Continue the forum thread about stopping search engines from spidering a linked PDF, beginning right after its final line.

**Reading text:**

.....

Forum Moderators: open

Message Too Old, No Replies

Block PDF from being spidered within weblink. Possible?

         

martinbsp

7:52 pm on May 16, 2005 (gmt 0)

10+ Year Member



Is it possible to put something in a weblink to stop it being spidered?

For example, I have a webpage that has the synopsis of a technical paper on it (this is HTML). On this page is a link to the full PDF. Is it possible to put something into the link to the PDF to stop it being spidered, e.g.

nofollow:http://wwwipaper17.pdf

or do I actually have to write something into the HTML itself?

Thanks

Martin

P.S. No programming knowledge at all

Robin_reala

7:57 pm on May 16, 2005 (gmt 0)

WebmasterWorld Senior Member 10+ Year Member



Well, for Google at least you could put:

<a href="http://wwwipaper17.pdf" rel="nofollow">

No idea if other search engines have adopted that.

martinbsp

8:08 pm on May 16, 2005 (gmt 0)

10+ Year Member



OK bear with me here. When I use the editor at work (WYSIWYG) I highlight text I want to turn into a link and then type a link in. The text is then turned into a link.

Are you saying I just type that text string in there, or would I have to type that directly into the HTML code?

Sorry, IT is not my strong point.

Thanks

girish

8:15 pm on May 16, 2005 (gmt 0)

10+ Year Member



block it in the robots.txt

Lord Majestic

8:17 pm on May 16, 2005 (gmt 0)

WebmasterWorld Senior Member 10+ Year Member




<a href="http://wwwipaper17.pdf" rel="nofollow">

No idea if other search engines have adopted that.

Nooooooooooooooooooooooooooo -- nofollow only means the link won't get weight, it does not mean it won't be followed - there is no obligation taken by search engine not to follow the link: this value is meant to be used for ranking purposes.

Robin_reala

12:34 pm on May 17, 2005 (gmt 0)

WebmasterWorld Senior Member 10+ Year Member



Uh.

.....

Recorded data:

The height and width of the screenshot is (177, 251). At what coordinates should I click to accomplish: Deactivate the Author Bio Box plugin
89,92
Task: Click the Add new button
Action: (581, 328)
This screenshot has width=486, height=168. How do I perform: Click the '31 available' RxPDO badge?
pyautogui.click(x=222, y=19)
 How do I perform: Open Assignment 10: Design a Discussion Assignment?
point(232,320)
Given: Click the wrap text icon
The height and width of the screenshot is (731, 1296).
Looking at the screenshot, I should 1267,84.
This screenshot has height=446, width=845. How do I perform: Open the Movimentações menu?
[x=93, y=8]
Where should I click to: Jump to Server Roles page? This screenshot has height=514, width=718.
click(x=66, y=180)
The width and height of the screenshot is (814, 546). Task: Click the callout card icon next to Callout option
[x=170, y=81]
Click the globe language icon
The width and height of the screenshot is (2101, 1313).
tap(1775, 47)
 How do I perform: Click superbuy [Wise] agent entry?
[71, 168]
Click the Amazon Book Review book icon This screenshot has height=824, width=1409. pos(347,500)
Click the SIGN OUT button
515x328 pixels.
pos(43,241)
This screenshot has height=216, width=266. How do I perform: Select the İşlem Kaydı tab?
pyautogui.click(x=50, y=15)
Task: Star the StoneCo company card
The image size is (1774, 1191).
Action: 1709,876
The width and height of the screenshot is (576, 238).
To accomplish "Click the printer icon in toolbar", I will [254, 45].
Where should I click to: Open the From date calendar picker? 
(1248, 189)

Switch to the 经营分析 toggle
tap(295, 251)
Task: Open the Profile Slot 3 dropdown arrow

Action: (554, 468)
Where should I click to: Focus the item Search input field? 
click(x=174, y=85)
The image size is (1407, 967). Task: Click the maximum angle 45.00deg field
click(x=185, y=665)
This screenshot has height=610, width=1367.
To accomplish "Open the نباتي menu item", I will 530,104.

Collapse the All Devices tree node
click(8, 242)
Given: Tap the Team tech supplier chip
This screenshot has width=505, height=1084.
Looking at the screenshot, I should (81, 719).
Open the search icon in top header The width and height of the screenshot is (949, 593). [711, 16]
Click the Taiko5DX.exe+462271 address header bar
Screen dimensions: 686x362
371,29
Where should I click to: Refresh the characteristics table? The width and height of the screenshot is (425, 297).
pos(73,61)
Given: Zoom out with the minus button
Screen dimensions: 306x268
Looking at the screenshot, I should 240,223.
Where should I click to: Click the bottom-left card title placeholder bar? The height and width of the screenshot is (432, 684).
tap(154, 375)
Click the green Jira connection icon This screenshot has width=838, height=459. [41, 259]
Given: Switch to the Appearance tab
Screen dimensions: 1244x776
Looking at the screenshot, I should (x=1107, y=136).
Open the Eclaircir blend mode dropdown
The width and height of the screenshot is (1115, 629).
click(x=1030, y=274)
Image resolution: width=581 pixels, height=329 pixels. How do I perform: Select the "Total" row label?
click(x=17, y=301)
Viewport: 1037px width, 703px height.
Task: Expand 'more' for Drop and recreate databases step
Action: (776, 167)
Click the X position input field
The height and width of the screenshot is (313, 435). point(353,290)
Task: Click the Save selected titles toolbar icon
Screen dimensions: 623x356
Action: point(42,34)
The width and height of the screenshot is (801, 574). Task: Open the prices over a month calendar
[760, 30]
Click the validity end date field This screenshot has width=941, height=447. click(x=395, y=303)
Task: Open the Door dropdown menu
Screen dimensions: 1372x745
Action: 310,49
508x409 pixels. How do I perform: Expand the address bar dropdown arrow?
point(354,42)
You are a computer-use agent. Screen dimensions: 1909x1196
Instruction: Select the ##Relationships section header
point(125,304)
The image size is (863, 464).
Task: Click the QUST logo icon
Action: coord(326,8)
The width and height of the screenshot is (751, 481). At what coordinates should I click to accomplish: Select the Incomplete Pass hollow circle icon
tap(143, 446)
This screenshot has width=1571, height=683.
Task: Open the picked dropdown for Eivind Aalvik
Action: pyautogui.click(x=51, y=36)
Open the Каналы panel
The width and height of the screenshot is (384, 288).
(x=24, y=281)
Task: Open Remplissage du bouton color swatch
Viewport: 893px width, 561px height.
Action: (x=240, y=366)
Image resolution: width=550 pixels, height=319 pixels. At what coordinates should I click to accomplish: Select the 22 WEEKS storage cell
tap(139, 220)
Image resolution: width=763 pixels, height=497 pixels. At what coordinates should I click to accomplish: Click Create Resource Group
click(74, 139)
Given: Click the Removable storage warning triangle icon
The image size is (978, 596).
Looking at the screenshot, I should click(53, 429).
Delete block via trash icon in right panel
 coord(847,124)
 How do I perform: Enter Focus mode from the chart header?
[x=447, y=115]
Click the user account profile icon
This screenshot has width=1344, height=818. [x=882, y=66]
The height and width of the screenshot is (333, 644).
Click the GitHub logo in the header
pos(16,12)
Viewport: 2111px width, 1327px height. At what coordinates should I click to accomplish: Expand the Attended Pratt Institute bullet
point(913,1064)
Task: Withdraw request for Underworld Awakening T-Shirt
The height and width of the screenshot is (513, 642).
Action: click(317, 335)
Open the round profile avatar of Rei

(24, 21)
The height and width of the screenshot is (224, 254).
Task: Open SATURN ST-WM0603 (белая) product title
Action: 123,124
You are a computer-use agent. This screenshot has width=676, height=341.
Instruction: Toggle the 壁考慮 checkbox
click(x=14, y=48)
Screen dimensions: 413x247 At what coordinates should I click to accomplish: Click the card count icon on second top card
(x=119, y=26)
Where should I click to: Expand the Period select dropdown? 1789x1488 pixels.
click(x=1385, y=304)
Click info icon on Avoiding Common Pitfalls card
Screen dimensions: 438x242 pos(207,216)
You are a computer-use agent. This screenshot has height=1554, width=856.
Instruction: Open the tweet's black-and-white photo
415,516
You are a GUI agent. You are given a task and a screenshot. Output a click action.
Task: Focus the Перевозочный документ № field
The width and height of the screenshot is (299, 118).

.....

**Response for this exercise:**
Sorry, I really should have remembered that :(

TheDoctor

4:41 pm on May 30, 2005 (gmt 0)

WebmasterWorld Senior Member 10+ Year Member



Apologies for the late intervention here, but you could use

<a href="ftp://wwwipaper17.pdf">

ie type "ftp" where you would normally type "http" in the link. Search engine bots will not follow an ftp link, since ftp is not, technically speaking, a web protocol (so don't use it for web pages, only things like pdf files and the like, that should be downloaded rather than viewed).

However, using ftp will not do you much good unless you find out where the server you use expects to find ftp files. This can vary from host to host. One that I use allows me to put them in the same directories as my http files, while another demands I put them in a different place. Yours may do either of these, so you'll have to find out. Just ask technical support where to put an ftp file. You will not get a rude answer.

One downside if you do this is that you will not get numbers of times the paper is downloaded in your logs, since logs only record web activity (ie http and https).

krt1

12:09 am on May 31, 2005 (gmt 0)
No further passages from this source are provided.